Overall, evidence concerning the benefits of financial training is consistent with conventional wisdom, i.e. financial education can result in more-informed individuals who make better investment and financial decisions. It is important to note, that when it comes to specifics, many challenges remain in identifying the most effective and most efficient means of providing relevant information to educate individuals at appropriate points in their financial life cycle.
The challenges for policymakers, plan sponsors and educators in designing, delivering and measuring financial literacy assistance to meet the needs of all groups within the population are many. However, the elements that must be considered can be defined by asking “who, what, where, when and how.”
Consensus of Recommendations
The Working Group posited a number of questions to witnesses regarding how to improve financial decision making and increase financial literacy of plan participants. Our consensus recommendations do not ask for a change to any, or new statute, regulation, interpretive bulletin, notice or opinion. Instead, the Working Group would like the Department of Labor to create a publication to stress ‘best practices’ in the execution of providing financial literacy training to retirement plan participants. In addition, the Working Group would like the Department of Labor to continue to publish its educational magazines/pamphlets addressing financial needs analysis and financial decision making. Likewise, the Working Group believes that increased competition, technology and general innovation of the financial marketplace necessitates a constant vigilance regarding IB 96-1 and its delineations between and among information, education and advice as new products, strategies and techniques are developed requiring new choices and decisions of plan participants. The Working Group believes that a common platform of thought leadership regarding financial literacy as a result of interaction between public and private regulators and trade groups is necessary to the formulation, dissemination and acceptance of financial literacy training. Finally, the Working Group recommends that retirement income replacement measurements be allowed for use on a per participant basis and as often in the different plan communication disclosures.

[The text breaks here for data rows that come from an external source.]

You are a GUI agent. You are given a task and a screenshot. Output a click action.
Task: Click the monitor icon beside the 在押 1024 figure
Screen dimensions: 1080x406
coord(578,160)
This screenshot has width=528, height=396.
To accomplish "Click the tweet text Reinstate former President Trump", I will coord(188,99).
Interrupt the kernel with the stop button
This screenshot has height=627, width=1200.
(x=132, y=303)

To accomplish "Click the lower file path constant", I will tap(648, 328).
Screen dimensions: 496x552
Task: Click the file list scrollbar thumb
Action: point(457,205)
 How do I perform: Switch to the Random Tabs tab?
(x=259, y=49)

The Working Group recognizes that the Department of Labor has the ability to influence plan sponsors short of formally changing the written law. The Working Group believes that plan sponsors need more education relating to ‘best practices’ of assisting employees/plan participants with obtaining and increasing financial literacy. The Working Group has found that all the pieces of effective regulation are already in place. The Working Group has also found that what seems to be lacking is a commonality to approach and content.
The Working Group found that from the literature on the subject and the testimony of its witnesses, the findings of studies of the effectiveness of financial literacy training have been mixed. While the Working Group found that some literacy education initiatives have discrete objectives (like reduction of debt or increasing savings in employer-sponsored benefit plans) and show limited success to those objectives - improved financial behavior does not necessarily follow from increased financial information.

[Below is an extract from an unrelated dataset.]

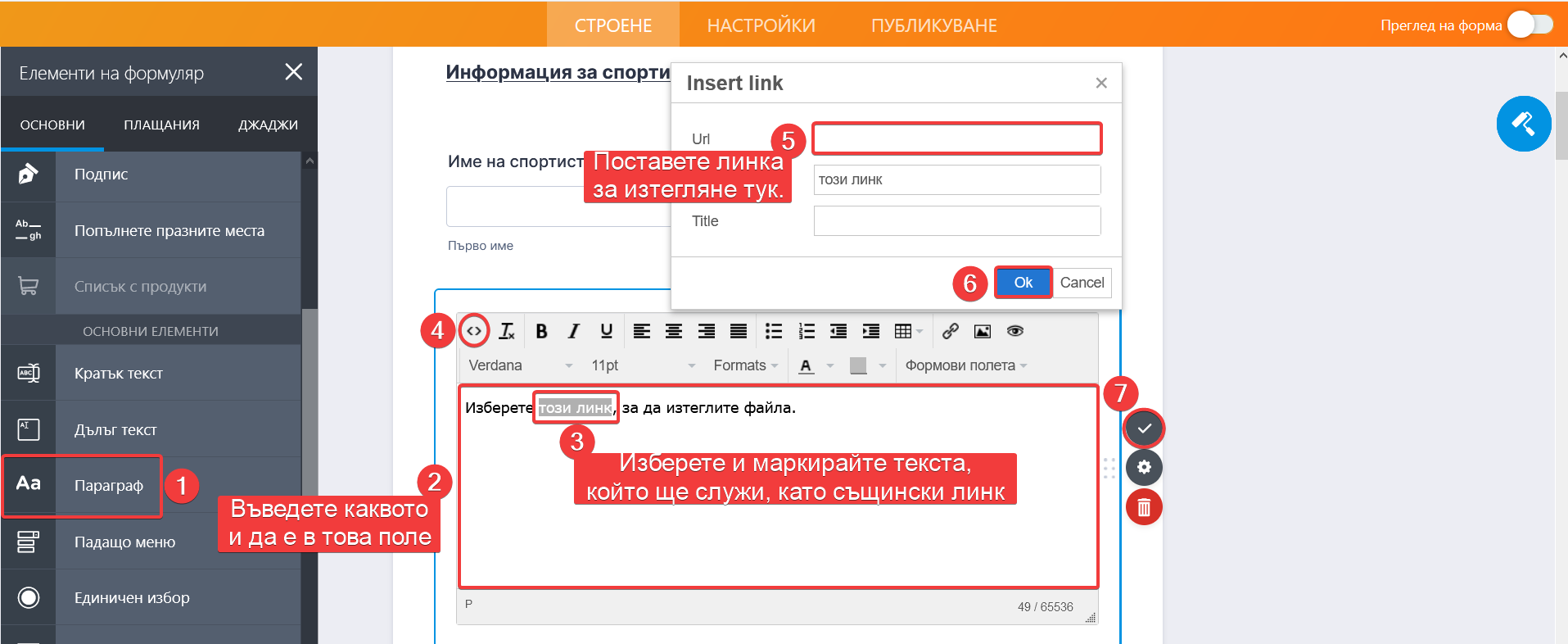Image resolution: width=1568 pixels, height=644 pixels.
Task: Click the background color swatch in toolbar
Action: point(858,365)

The Working Group submits its recommendations on the basis that financial literacy training is an undertaking in its infancy and that it must be nurtured in order to flourish in the next century and beyond.
Recommendation 1: Make Best Practices Available to Plan Sponsors - Financial Literacy as a topic could encompass ‘all things attendant to personal finance.’ The Working Group has attempted to limit is recommendation to retirement plan economics, i.e. what employees and plan participants should be educated on and about with regard to properly managing investments and streams of income. Necessarily, there some items that cannot be considered tangible retirement finance. The Working Group would like to see those items addressed in the publication on ‘best practices.’ The reason is that those non-plan account balance issues are substantially important as to be properly incident to retirement plans and retirement decision making.

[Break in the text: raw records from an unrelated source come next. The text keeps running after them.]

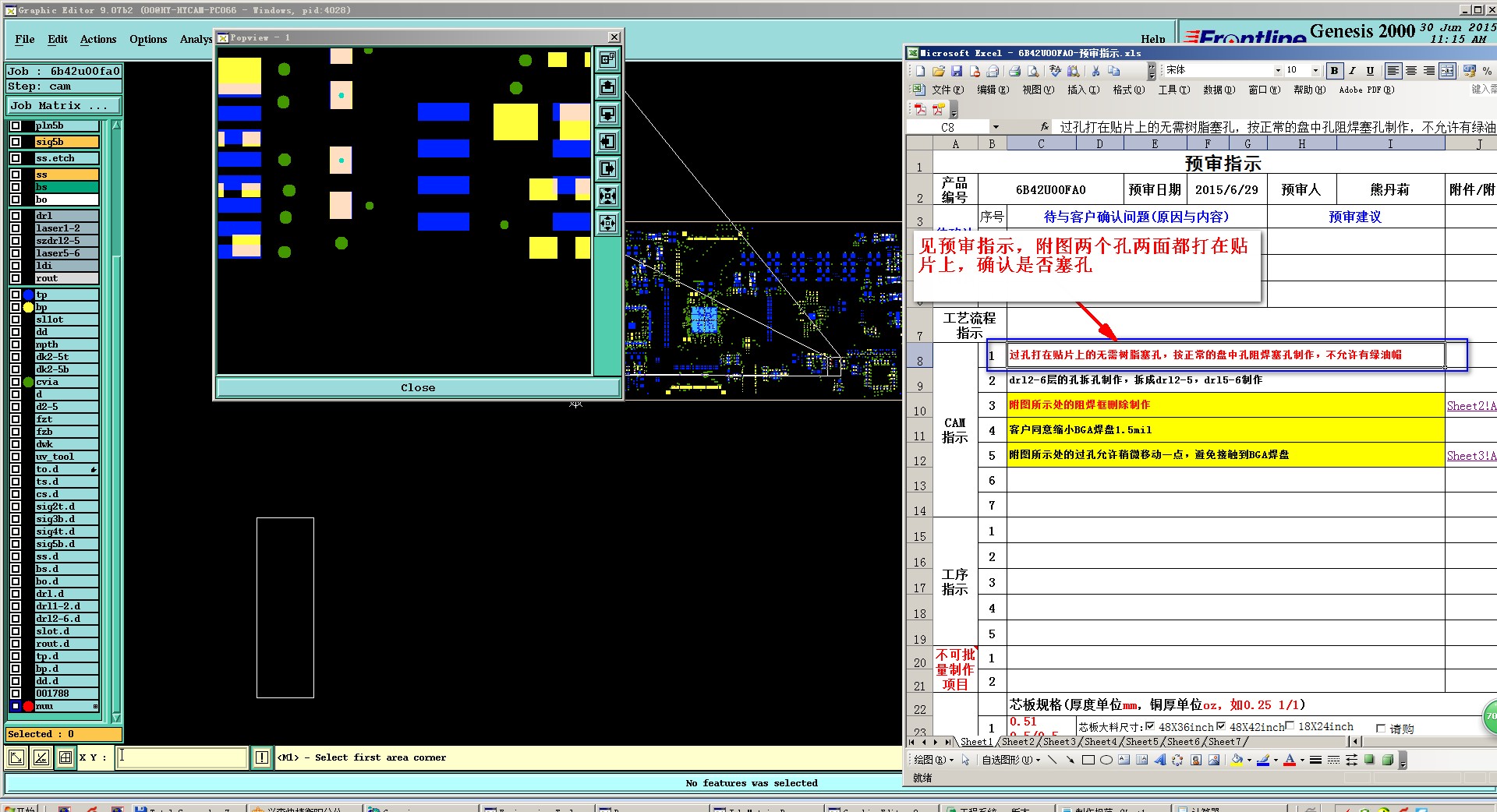Open the Name Box dropdown next to C8
This screenshot has height=812, width=1497.
(x=996, y=127)
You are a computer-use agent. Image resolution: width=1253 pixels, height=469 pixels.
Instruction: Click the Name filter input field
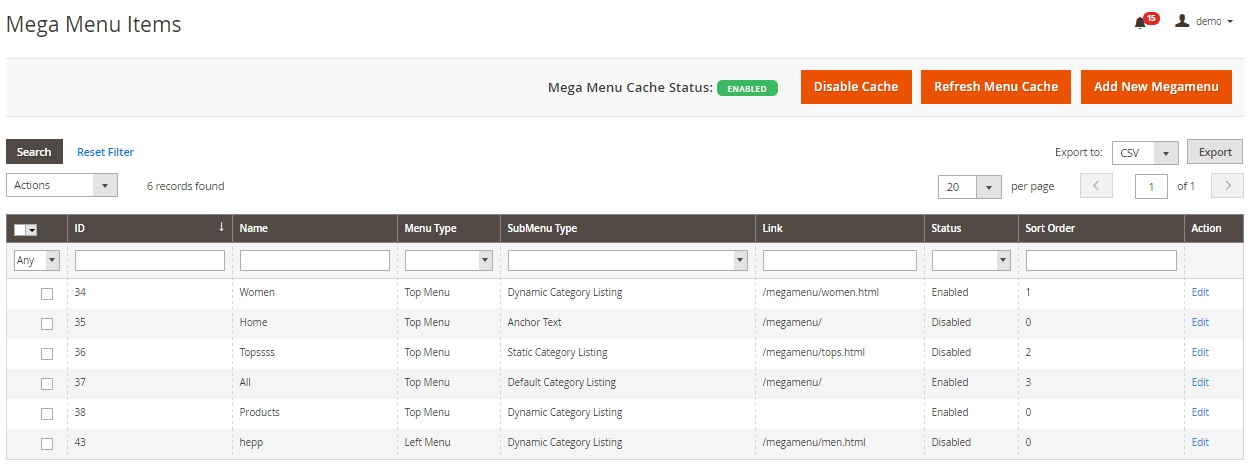click(315, 260)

From testimony and the literature the Working Group has come to realize that financial literacy and improved financial decision making can be delivered and is dependent upon three different variables – timing, content and media. Accounting for all the variables associated with financial literacy training, i.e. ‘when,’ ‘how,’ and ‘where’ it is delivered, ‘who’ is trained and ‘what’ information is presented poses the great issues and challenges to program developers. For example, regarding medium of delivery all witnesses agreed that face-to-face financial counseling works best. Some believe telephone counseling is successful and some believe it isn’t and still others believe telephone counseling with the same ‘telephone counselor’ each time a plan participant calls is sufficient and successful. As to timing of the message, all witnesses agree (and the literature as well) that several meetings and several counseling sessions over a lifetime of works best in terms of modifying behavior and learning financial topics.
The Working Group heard in a unanimous chorus from its witnesses that financial literacy is predicated upon the financial basics – time value of money, asset allocation, knowledge of taxation, risk management. To this end, the Working Group believes that the following matrix offered by Dr. Sharon Burns of the Association for Financial Counseling Planning Education best addresses retirement plan ‘basics’ in decision making and can serve as the minimalist model for best practices in terms of content for a financial literacy education and training program. Knowledge, Decision Points and Skills Necessary are in grid form appealing to the visual. For those plan sponsors who want to craft their own program, the following grid represents needed conceptual understanding and decision points that could be incorporated into a Best practices retirement readiness/literacy program.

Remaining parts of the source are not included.